Go through the records below and restate each one word for word.

Collected data entries
━━━━━━
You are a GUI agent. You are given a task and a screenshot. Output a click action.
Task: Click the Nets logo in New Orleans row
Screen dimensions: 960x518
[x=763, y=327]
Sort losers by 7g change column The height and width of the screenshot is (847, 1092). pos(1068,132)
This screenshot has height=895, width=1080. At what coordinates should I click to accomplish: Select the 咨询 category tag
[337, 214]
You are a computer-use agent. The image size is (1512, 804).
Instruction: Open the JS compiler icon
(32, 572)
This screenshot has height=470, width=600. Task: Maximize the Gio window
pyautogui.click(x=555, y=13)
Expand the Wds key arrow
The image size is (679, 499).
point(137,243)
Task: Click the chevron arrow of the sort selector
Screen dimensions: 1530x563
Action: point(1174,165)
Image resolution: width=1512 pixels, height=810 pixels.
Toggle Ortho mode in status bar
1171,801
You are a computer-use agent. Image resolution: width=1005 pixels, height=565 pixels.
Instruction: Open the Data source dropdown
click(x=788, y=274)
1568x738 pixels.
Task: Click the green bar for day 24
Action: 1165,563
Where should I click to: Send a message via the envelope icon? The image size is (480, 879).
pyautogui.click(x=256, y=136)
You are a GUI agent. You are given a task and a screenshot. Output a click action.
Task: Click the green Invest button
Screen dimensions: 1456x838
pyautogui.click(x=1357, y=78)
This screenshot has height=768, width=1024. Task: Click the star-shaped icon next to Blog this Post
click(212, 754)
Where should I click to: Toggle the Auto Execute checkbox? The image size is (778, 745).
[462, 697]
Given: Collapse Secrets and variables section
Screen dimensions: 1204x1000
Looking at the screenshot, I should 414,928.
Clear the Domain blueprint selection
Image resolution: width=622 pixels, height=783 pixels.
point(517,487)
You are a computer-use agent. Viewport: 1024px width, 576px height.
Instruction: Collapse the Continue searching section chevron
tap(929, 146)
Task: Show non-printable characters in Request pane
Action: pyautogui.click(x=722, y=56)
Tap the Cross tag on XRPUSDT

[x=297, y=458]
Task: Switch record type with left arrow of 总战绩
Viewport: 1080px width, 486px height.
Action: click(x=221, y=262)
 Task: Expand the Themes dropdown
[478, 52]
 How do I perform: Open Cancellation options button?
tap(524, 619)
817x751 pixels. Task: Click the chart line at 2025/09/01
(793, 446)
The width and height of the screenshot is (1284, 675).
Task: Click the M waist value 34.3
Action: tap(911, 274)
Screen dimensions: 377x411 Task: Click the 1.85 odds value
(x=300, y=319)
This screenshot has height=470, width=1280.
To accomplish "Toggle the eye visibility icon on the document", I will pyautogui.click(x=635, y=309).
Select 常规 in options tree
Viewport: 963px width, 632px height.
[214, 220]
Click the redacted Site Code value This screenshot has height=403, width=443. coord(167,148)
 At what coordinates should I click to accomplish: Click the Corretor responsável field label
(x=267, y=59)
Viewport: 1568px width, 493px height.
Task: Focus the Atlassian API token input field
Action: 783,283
━━━━━━
WRITTEN REPLY ::
You are a GUI agent. You are given a task and a screenshot. Output a click action.
Task: Click the Nets logo in New Orleans row
Screen dimensions: 960x518
[x=763, y=327]
Sort losers by 7g change column The height and width of the screenshot is (847, 1092). pos(1068,132)
This screenshot has height=895, width=1080. At what coordinates should I click to accomplish: Select the 咨询 category tag
[337, 214]
You are a computer-use agent. The image size is (1512, 804).
Instruction: Open the JS compiler icon
(32, 572)
This screenshot has height=470, width=600. Task: Maximize the Gio window
pyautogui.click(x=555, y=13)
Expand the Wds key arrow
The image size is (679, 499).
point(137,243)
Task: Click the chevron arrow of the sort selector
Screen dimensions: 1530x563
Action: point(1174,165)
Image resolution: width=1512 pixels, height=810 pixels.
Toggle Ortho mode in status bar
1171,801
You are a computer-use agent. Image resolution: width=1005 pixels, height=565 pixels.
Instruction: Open the Data source dropdown
click(x=788, y=274)
1568x738 pixels.
Task: Click the green bar for day 24
Action: 1165,563
Where should I click to: Send a message via the envelope icon? The image size is (480, 879).
pyautogui.click(x=256, y=136)
You are a GUI agent. You are given a task and a screenshot. Output a click action.
Task: Click the green Invest button
Screen dimensions: 1456x838
pyautogui.click(x=1357, y=78)
This screenshot has height=768, width=1024. Task: Click the star-shaped icon next to Blog this Post
click(212, 754)
Where should I click to: Toggle the Auto Execute checkbox? The image size is (778, 745).
[462, 697]
Given: Collapse Secrets and variables section
Screen dimensions: 1204x1000
Looking at the screenshot, I should 414,928.
Clear the Domain blueprint selection
Image resolution: width=622 pixels, height=783 pixels.
point(517,487)
You are a computer-use agent. Viewport: 1024px width, 576px height.
Instruction: Collapse the Continue searching section chevron
tap(929, 146)
Task: Show non-printable characters in Request pane
Action: pyautogui.click(x=722, y=56)
Tap the Cross tag on XRPUSDT

[x=297, y=458]
Task: Switch record type with left arrow of 总战绩
Viewport: 1080px width, 486px height.
Action: click(x=221, y=262)
 Task: Expand the Themes dropdown
[478, 52]
 How do I perform: Open Cancellation options button?
tap(524, 619)
817x751 pixels. Task: Click the chart line at 2025/09/01
(793, 446)
The width and height of the screenshot is (1284, 675).
Task: Click the M waist value 34.3
Action: tap(911, 274)
Screen dimensions: 377x411 Task: Click the 1.85 odds value
(x=300, y=319)
This screenshot has height=470, width=1280.
To accomplish "Toggle the eye visibility icon on the document", I will pyautogui.click(x=635, y=309).
Select 常规 in options tree
Viewport: 963px width, 632px height.
[214, 220]
Click the redacted Site Code value This screenshot has height=403, width=443. coord(167,148)
 At what coordinates should I click to accomplish: Click the Corretor responsável field label
(x=267, y=59)
Viewport: 1568px width, 493px height.
Task: Focus the Atlassian API token input field
Action: 783,283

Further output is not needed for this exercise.